Подлинным началом, т.е. сущим этого несущего под названием “религиоведение” является двойственность, дистанцированность от самого себя. Но не допускаем ли мы ошибку, обращаясь к религиоведению? Не теряется ли тем самым предмет – современная религия? Эти опасения были бы оправданы, если бы вообще существовал только один способ реализации – через свое существо. Вопреки этому есть, действительно существует прямо противоположный способ – через свое не существо. Этот способ по происхождению вторичен, но по важности, по развитости предшествует реализации через свое существо. Современное религиоведение лишь по видимости «обслуживает» предмет, лишь кажется, что оно призвано кое-что прояснить в предмете, кое-где помочь общественной практике решить кое-какие проблемы. В действительности оно легко может предстать в виде фундаментальной, самодостаточной академической дисциплины, которой нет необходимости «кокетничать» с какими-то формами бытия в отношении полезности и социальной значимости.

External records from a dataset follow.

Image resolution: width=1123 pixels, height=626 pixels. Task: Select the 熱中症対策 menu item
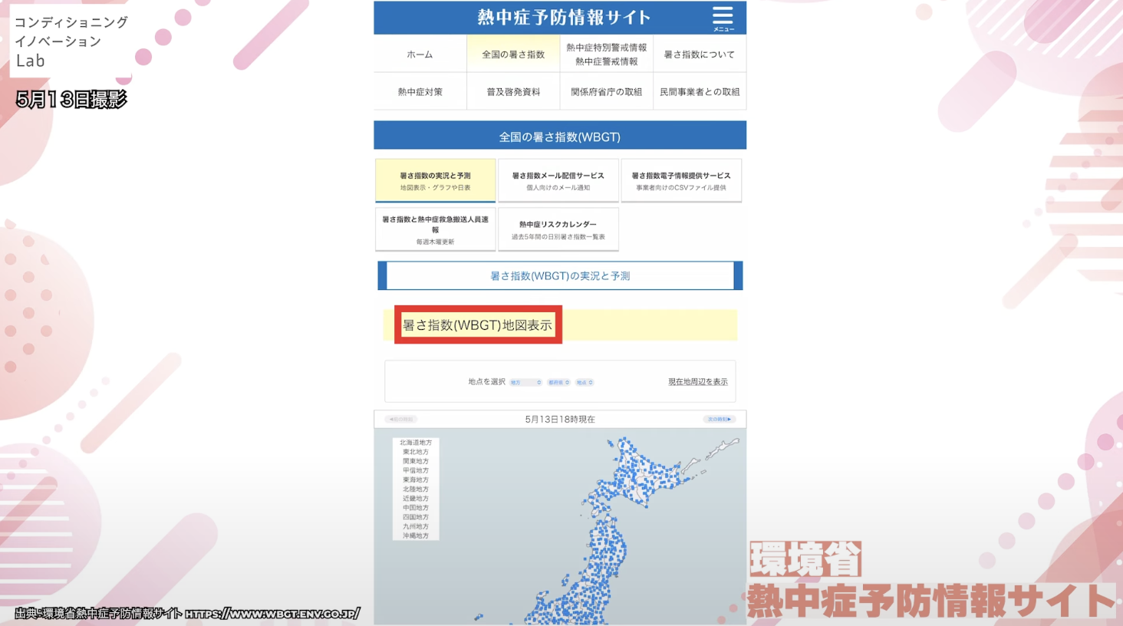tap(420, 92)
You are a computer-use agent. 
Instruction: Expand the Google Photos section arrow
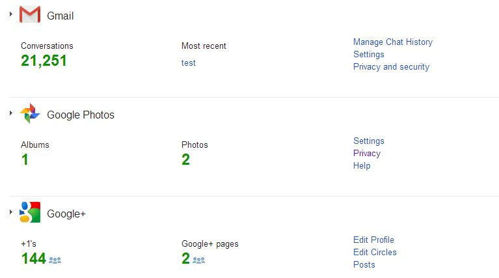(x=11, y=113)
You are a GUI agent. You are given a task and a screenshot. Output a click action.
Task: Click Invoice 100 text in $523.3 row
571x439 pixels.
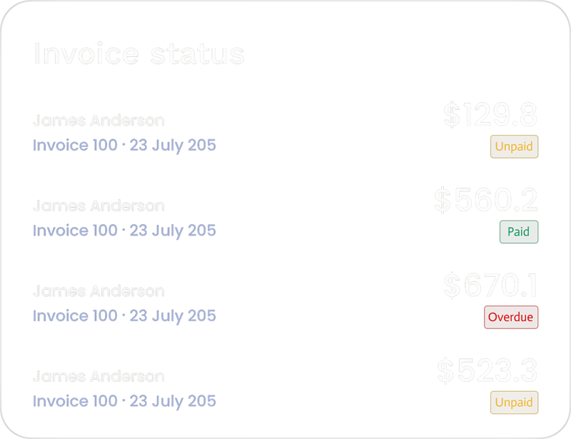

Религиоведение есть самосознание современной религиозности, по которому можно прочитывать эту религиозность гораздо явственней, чем при обращении к непосредственным институтам этой религиозности: традиционным церквам, светским государствам и новым религиозным движениям. Но обращение к нему плодотворно только в том случае, если учитываются преимущества его онтического бытия по сравнению с онтологией новой религиозности.
3.2.2. О с о б е н н о с т и о н т и ч е с к о г о у с т р о й с т в а. В знании все знающие находятся в одном и том же положении – они полагают предметы отрицательно. Здесь достигается желанная точка единства, та самая, которую не могли найти в социальной сфере (в своей онтологии) элементы новой религиозности. На смену священнику приходит богослов; место юриста занимает светский религиовед. Они теперь начинают диалог. Но подобная дискуссия возможн, если соблюдено одно условие – в интеллектуальным пространством для их встречи образовалось достоверность знания самого по себе. И диалог начинается, благо, что повод подходящий и социально очень важный – новая религиозная харизма. Разворачивается устройство «светское – харизма – традиция». Присмотримся ближе к моменту опосредствования, содержащемуся в этом силлогизме с одной стороны, и форме рефлексивного знания – с другой. Одна из посылок, - «харизма – традиция», опосредствована, она – результат первого умозаключения. Но другая, - «светское – харизма», так и осталась непосредственной. Значит, это умозаключение содержит в себе две противоположные по форме посылки. Запомним это и обратимся к рефлексивной природе знания.
Первым моментом знания является предмет сам по себе, то, что знают. Вторым же моментом является знание о нем. Чем они отличаются? Тем, что первое непосредственно, а второе – опосредствовано первым. Иными словами, здесь на лицо та же самая пара противоположностей, что и выше.